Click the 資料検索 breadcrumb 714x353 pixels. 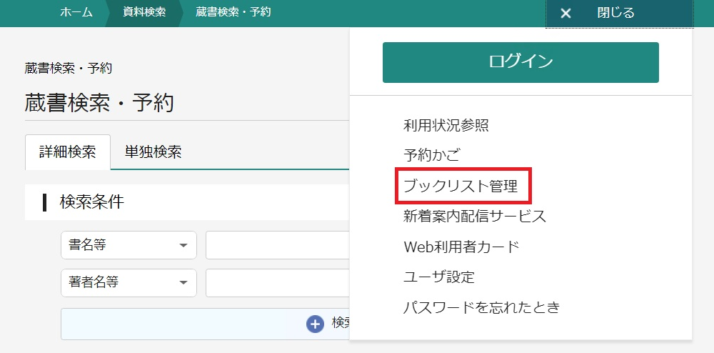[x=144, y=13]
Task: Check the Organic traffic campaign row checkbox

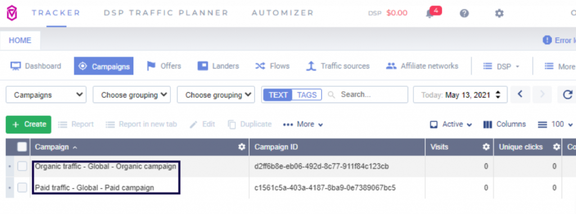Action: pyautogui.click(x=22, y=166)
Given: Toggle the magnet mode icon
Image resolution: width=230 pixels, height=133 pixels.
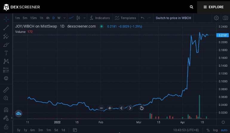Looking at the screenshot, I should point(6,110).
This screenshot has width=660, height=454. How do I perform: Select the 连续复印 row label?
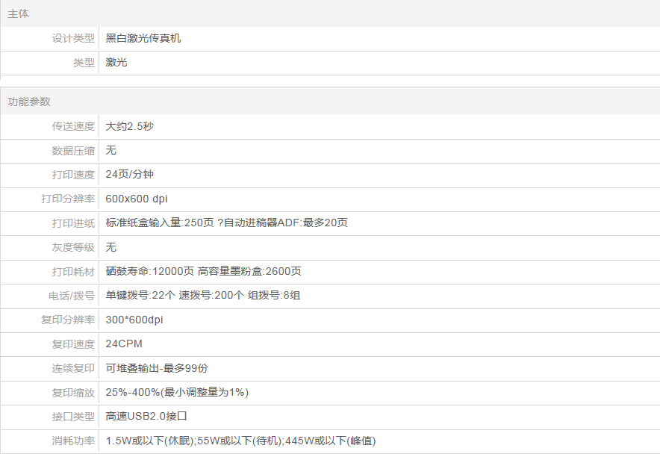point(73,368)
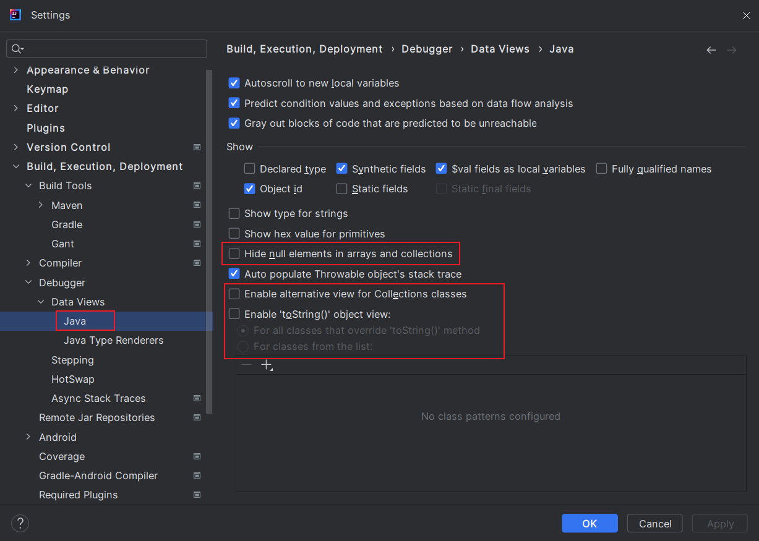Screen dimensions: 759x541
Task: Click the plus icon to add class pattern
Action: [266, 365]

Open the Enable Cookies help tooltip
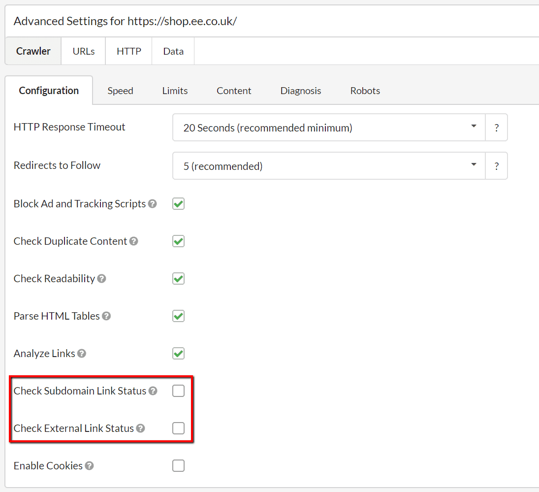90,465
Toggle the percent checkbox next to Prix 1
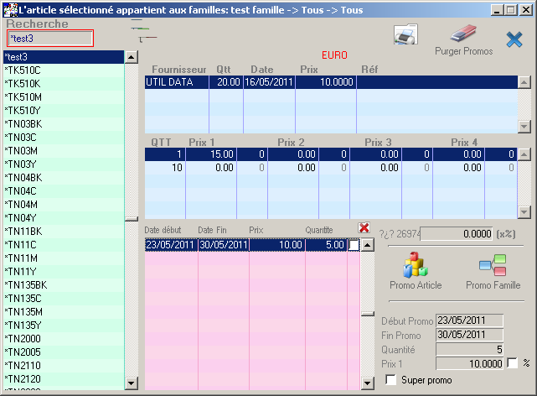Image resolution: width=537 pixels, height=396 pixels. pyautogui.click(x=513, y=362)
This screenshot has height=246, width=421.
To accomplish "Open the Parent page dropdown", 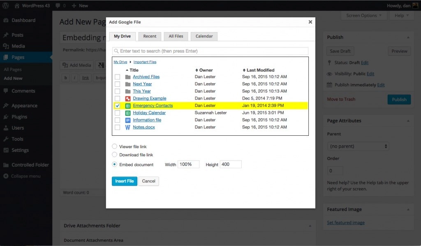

* * * * * * * * *

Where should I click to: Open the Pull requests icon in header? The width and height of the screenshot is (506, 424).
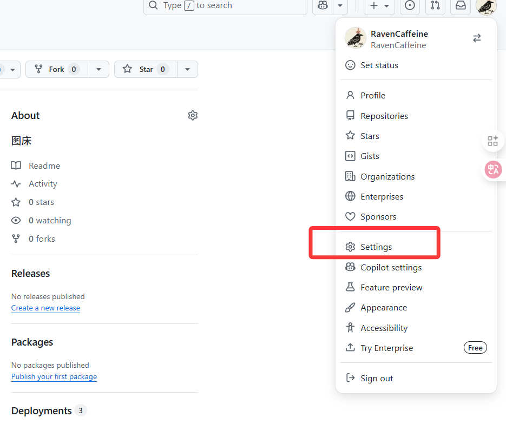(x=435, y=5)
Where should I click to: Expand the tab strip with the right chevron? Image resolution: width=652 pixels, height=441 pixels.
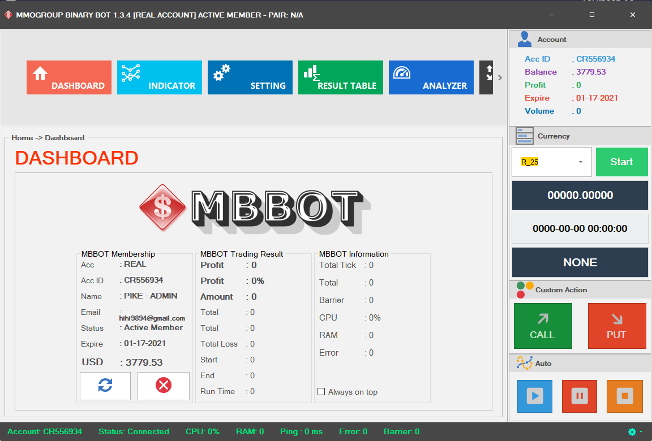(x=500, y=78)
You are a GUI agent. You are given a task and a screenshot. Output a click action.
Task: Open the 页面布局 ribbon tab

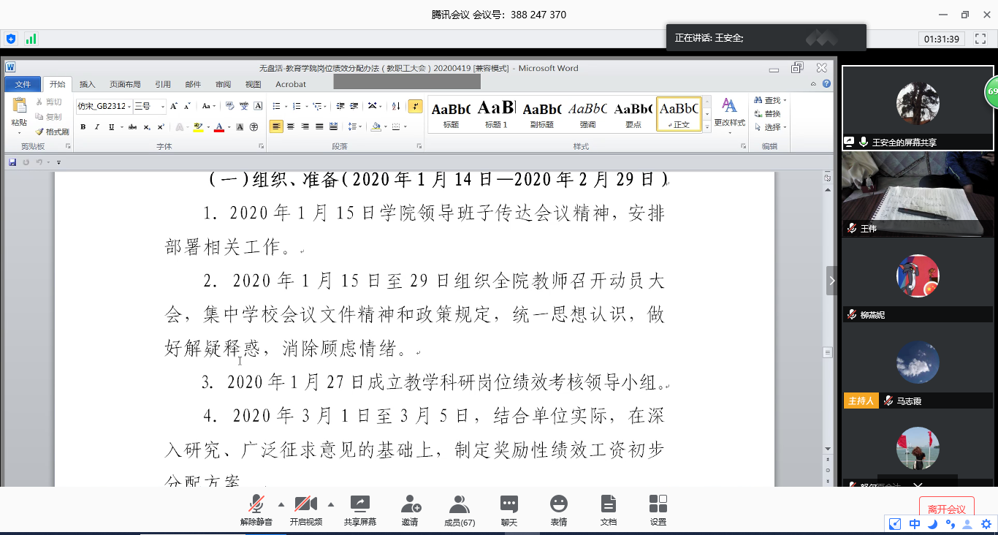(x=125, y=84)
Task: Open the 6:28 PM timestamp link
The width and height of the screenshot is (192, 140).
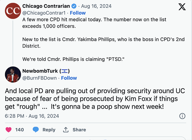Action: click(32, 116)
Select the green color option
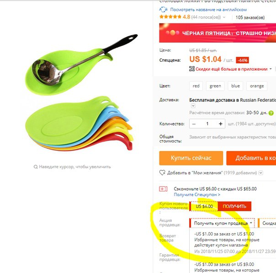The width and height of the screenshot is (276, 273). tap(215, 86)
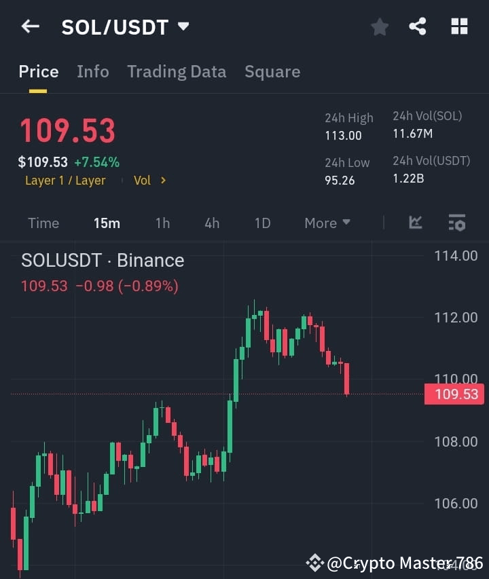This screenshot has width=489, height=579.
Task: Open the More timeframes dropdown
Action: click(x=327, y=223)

* * * * * * * * *

● **TASK ITEM**
Keep to the stretch from the line containing "Where should I click to: Expand" through the line containing "You are a GUI", both ends included, and copy it exactly from the listing above, minus the pictures.

● **ANSWER TO THE EXERCISE**
Where should I click to: Expand the tab strip with the right chevron? Image resolution: width=652 pixels, height=441 pixels.
(x=500, y=78)
You are a GUI agent. You are given a task and a screenshot. Output a click action.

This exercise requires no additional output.